* _The problem_:
The lines below, from the one holding "Where should I click to: Select" through the one holding "Task: Click the Add profile button", are to be restated word for word, with all images left out.

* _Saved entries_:
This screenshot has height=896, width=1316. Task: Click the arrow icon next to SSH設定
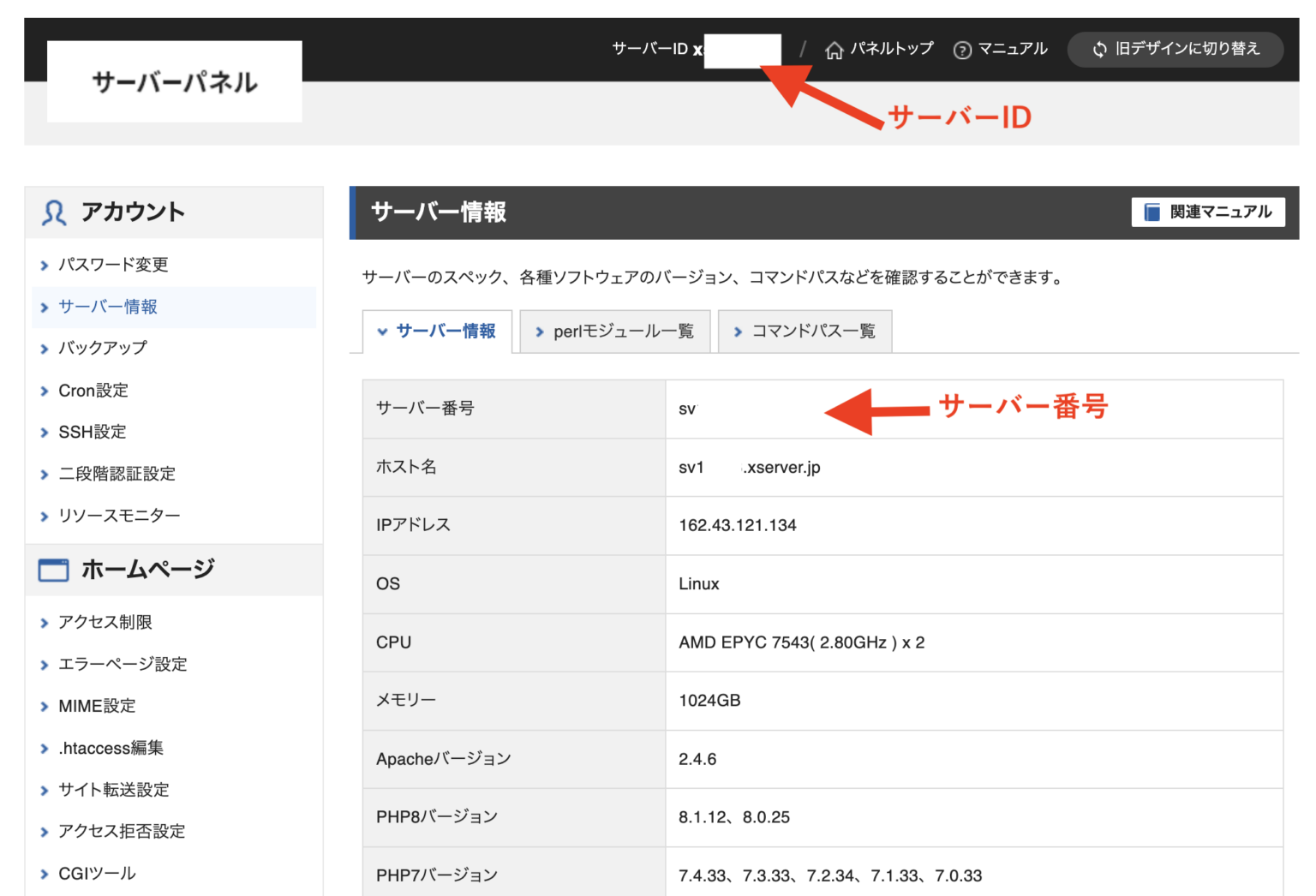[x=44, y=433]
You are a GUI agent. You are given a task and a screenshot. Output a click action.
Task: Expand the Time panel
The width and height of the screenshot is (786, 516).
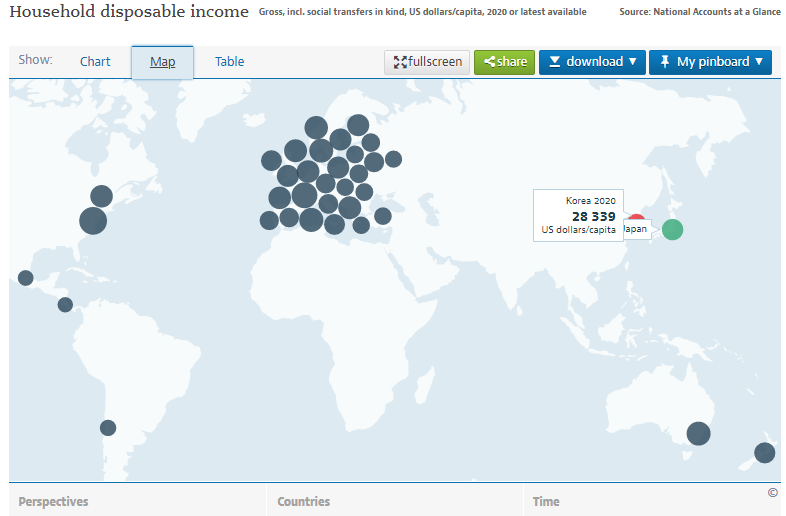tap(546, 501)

---

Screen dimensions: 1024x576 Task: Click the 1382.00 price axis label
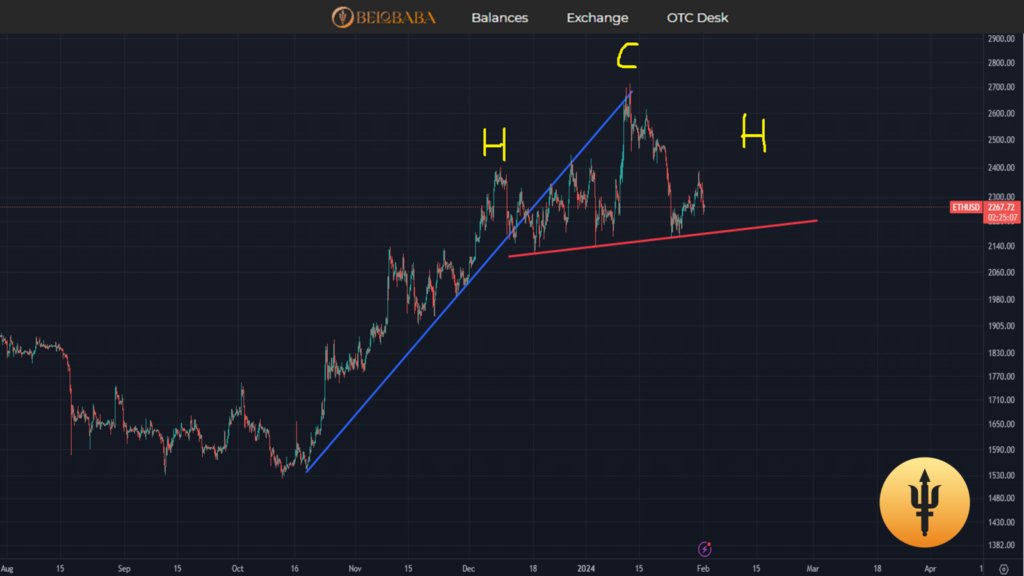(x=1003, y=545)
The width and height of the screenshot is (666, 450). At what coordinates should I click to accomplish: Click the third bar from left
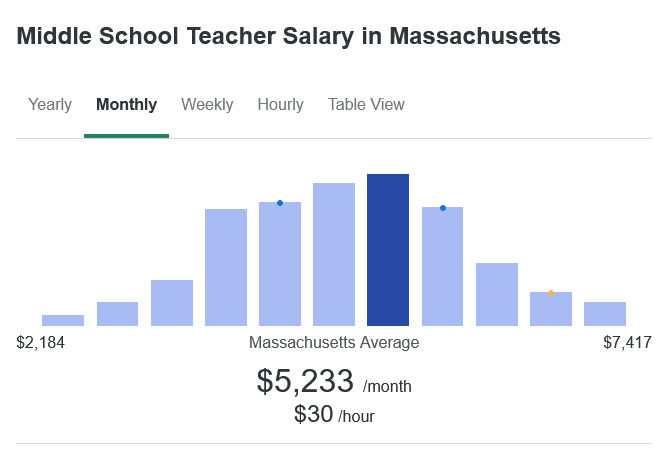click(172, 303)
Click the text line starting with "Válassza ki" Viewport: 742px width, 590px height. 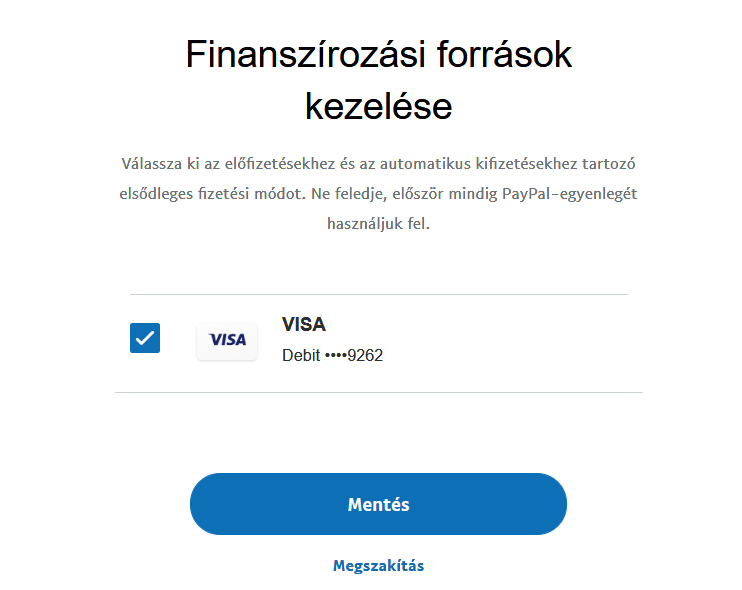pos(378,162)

--

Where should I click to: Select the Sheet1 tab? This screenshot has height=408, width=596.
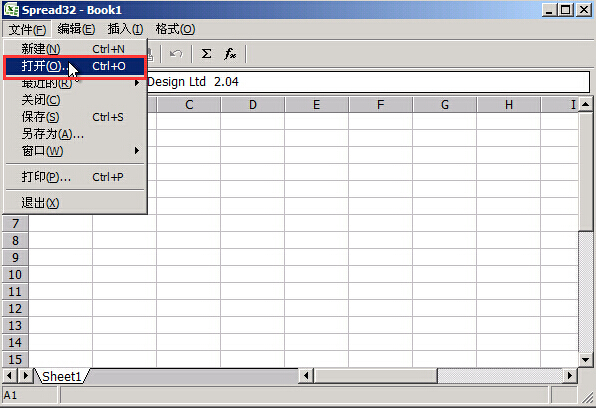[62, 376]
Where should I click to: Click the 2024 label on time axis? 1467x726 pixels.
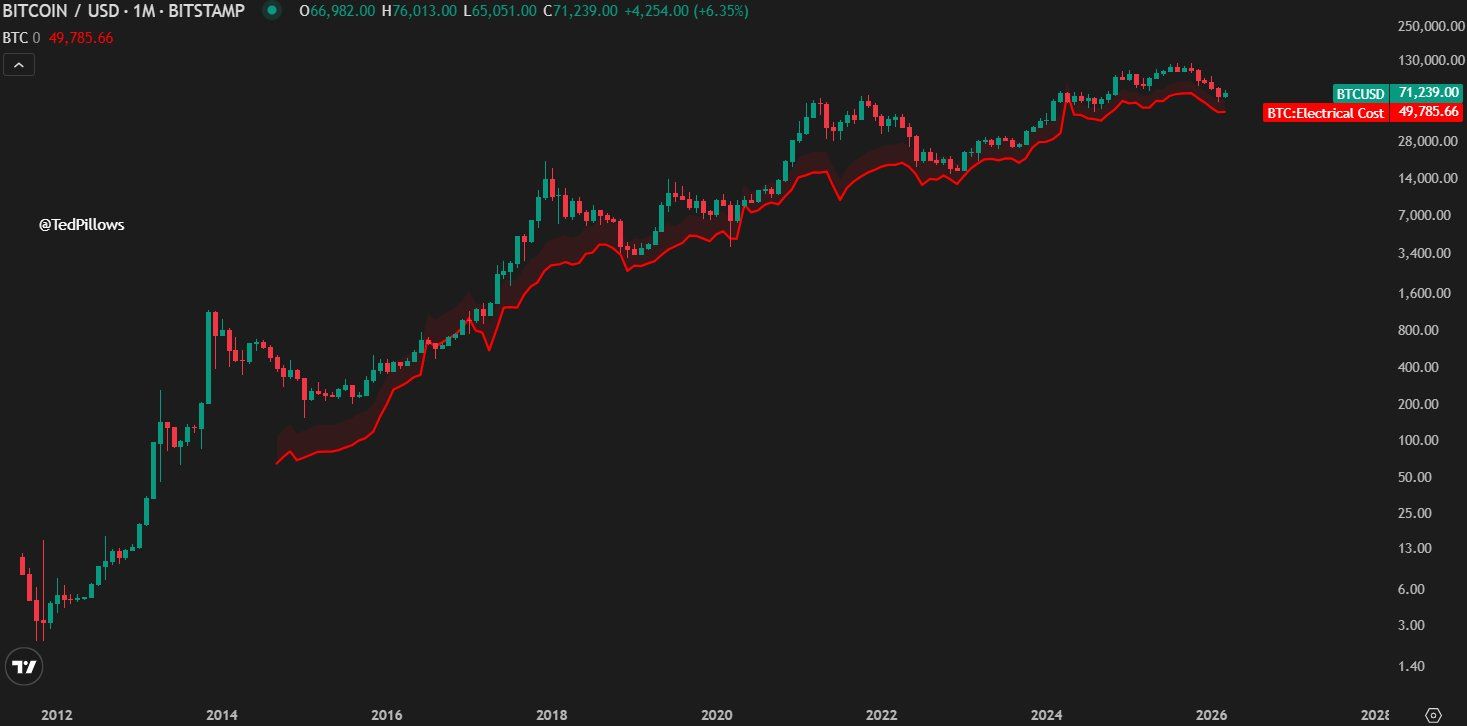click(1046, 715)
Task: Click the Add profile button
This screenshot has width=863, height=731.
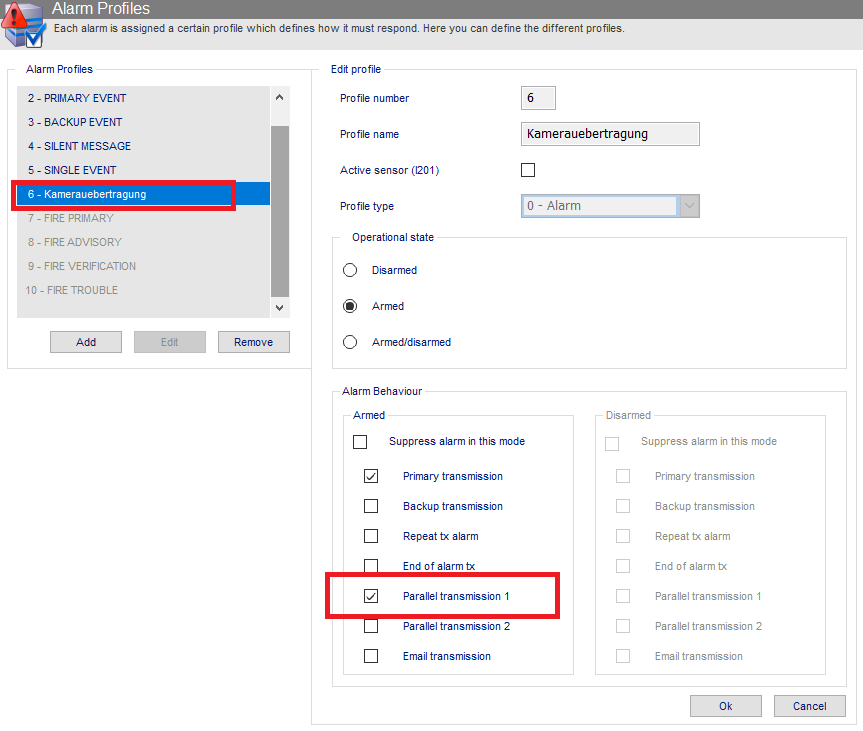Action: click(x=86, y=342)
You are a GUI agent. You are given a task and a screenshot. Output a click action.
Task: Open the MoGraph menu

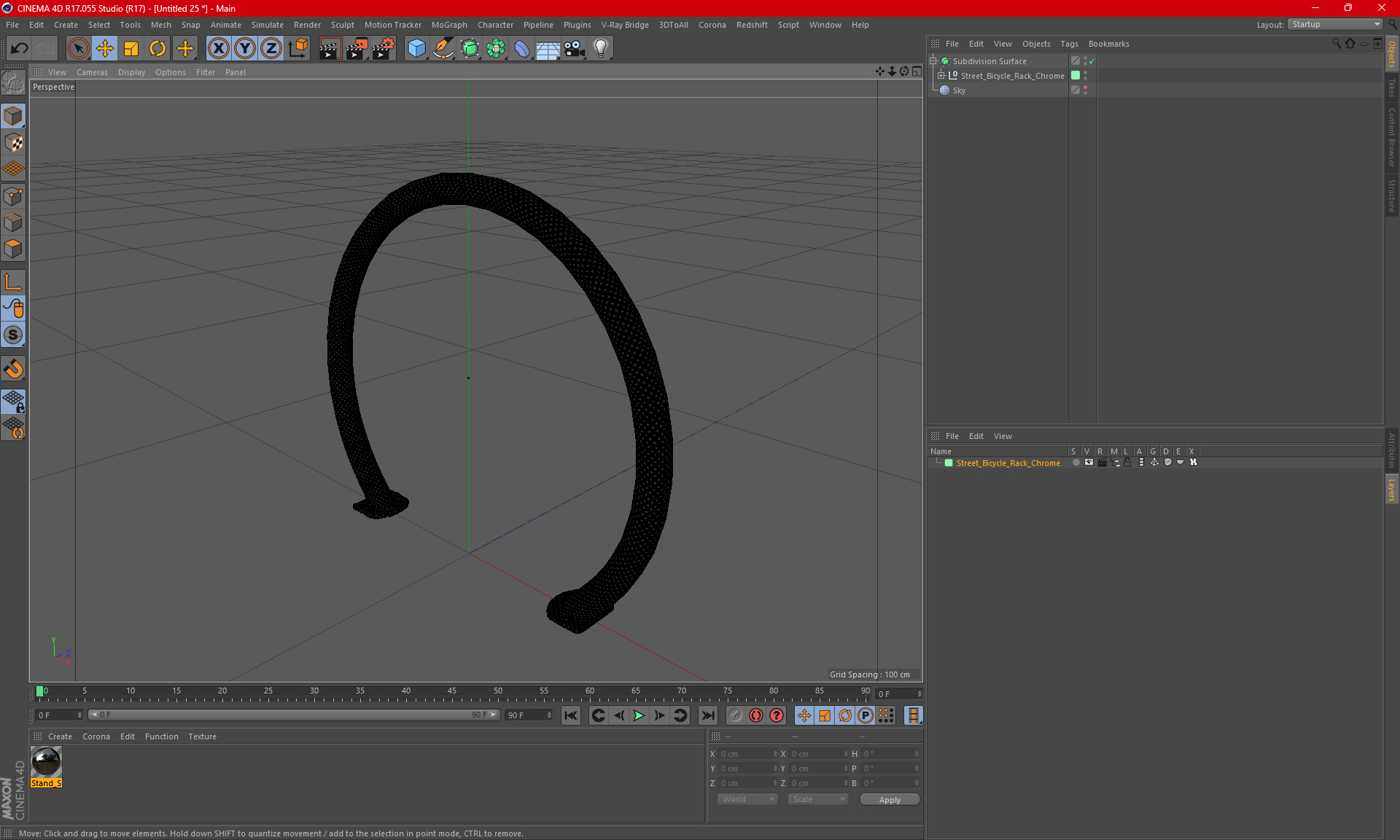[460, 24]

* _Output of the task_:
Where should I click to: Select the Sheet1 tab? This screenshot has height=408, width=596.
[62, 376]
Where should I click to: Click the 2024 label on time axis? 1467x726 pixels.
click(1046, 715)
Task: Click the Add profile button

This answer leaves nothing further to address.